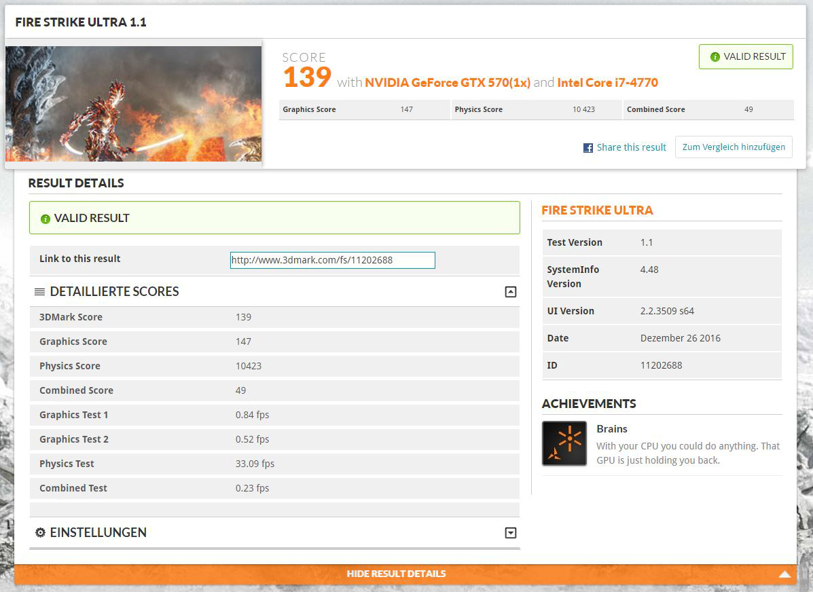This screenshot has height=592, width=813.
Task: Click the Hide Result Details text
Action: point(396,574)
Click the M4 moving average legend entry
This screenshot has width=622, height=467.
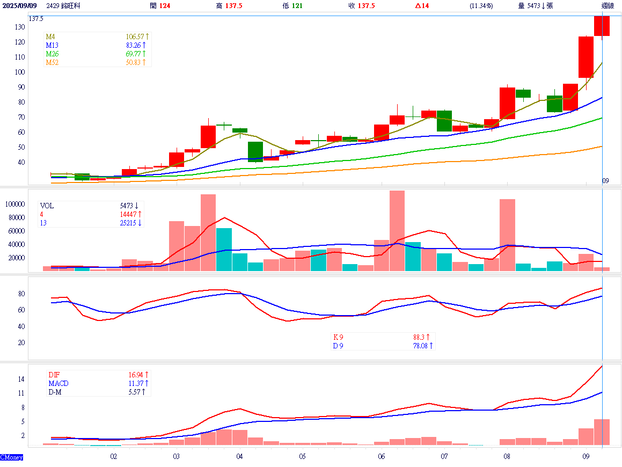point(51,37)
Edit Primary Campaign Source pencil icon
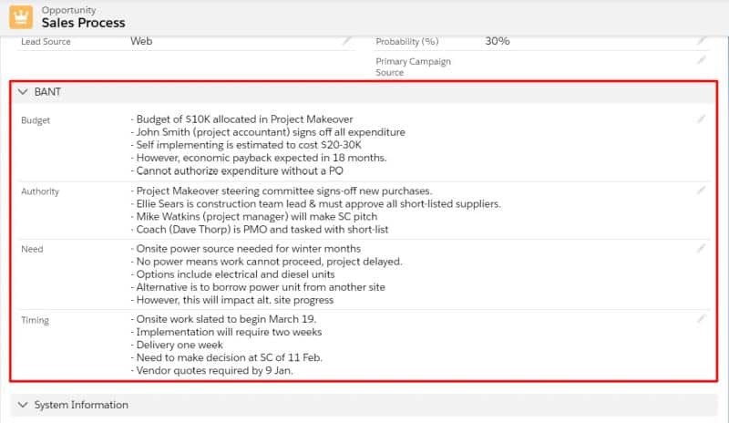Screen dimensions: 729x423 (x=701, y=60)
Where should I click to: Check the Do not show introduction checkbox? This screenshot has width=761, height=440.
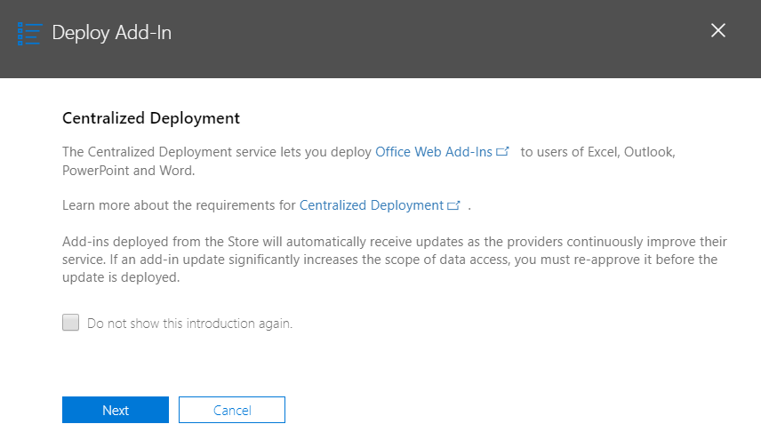[x=71, y=322]
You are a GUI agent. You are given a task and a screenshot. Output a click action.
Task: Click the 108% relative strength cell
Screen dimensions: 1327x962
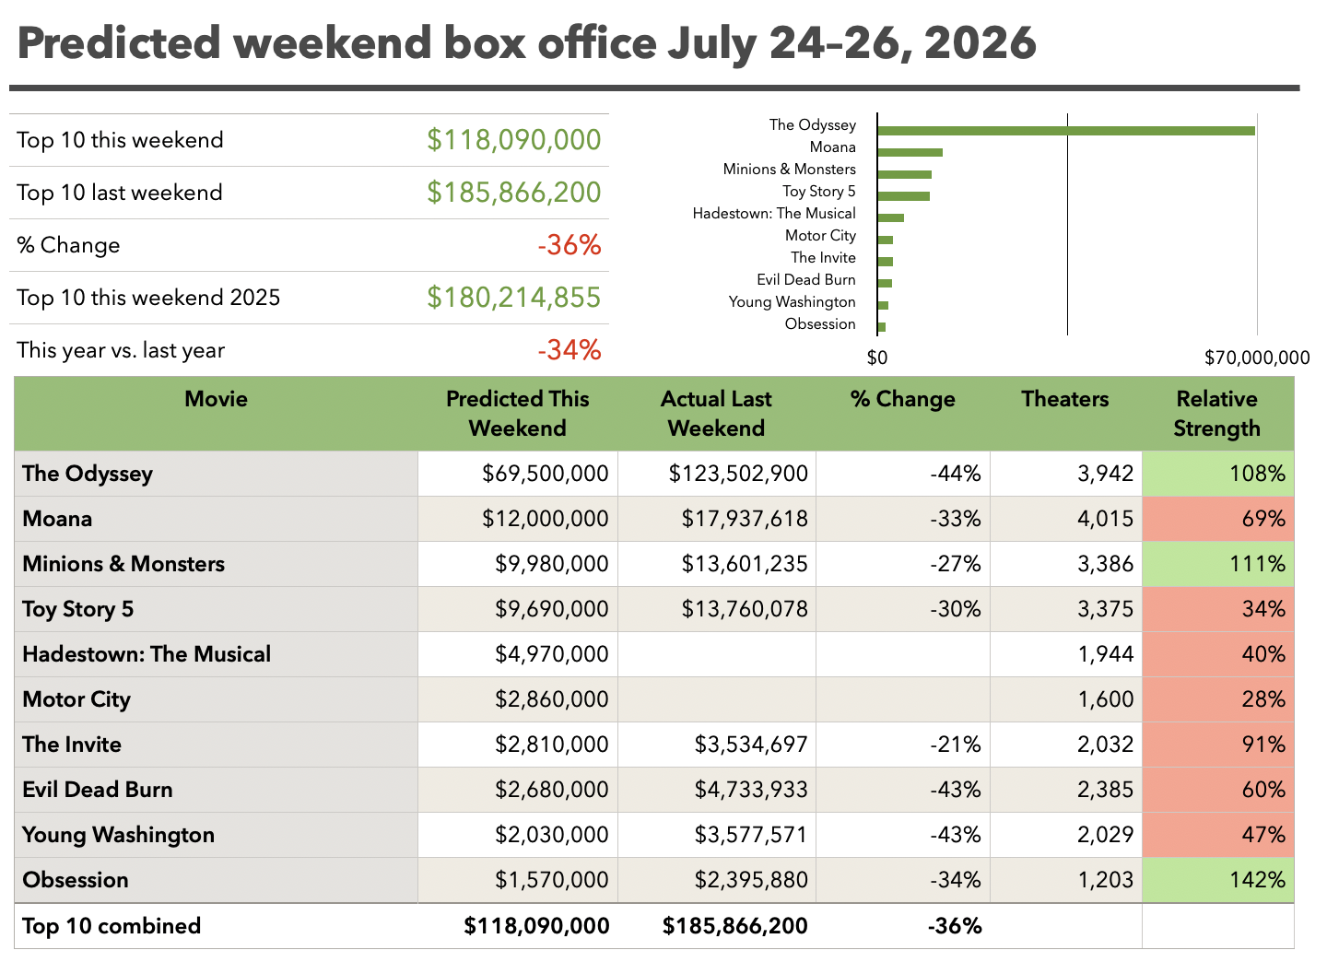click(x=1218, y=474)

§ WHAT IS EXPECTED: Retype, please, exactly the lines that begin with the one containing "You are a GUI" and end at the last line of the entries above, both included, leaving out pictures.

§ YOUR SOLUTION:
You are a GUI agent. You are given a task and a screenshot. Output a click action.
Task: Click the 108% relative strength cell
Screen dimensions: 1327x962
click(x=1218, y=474)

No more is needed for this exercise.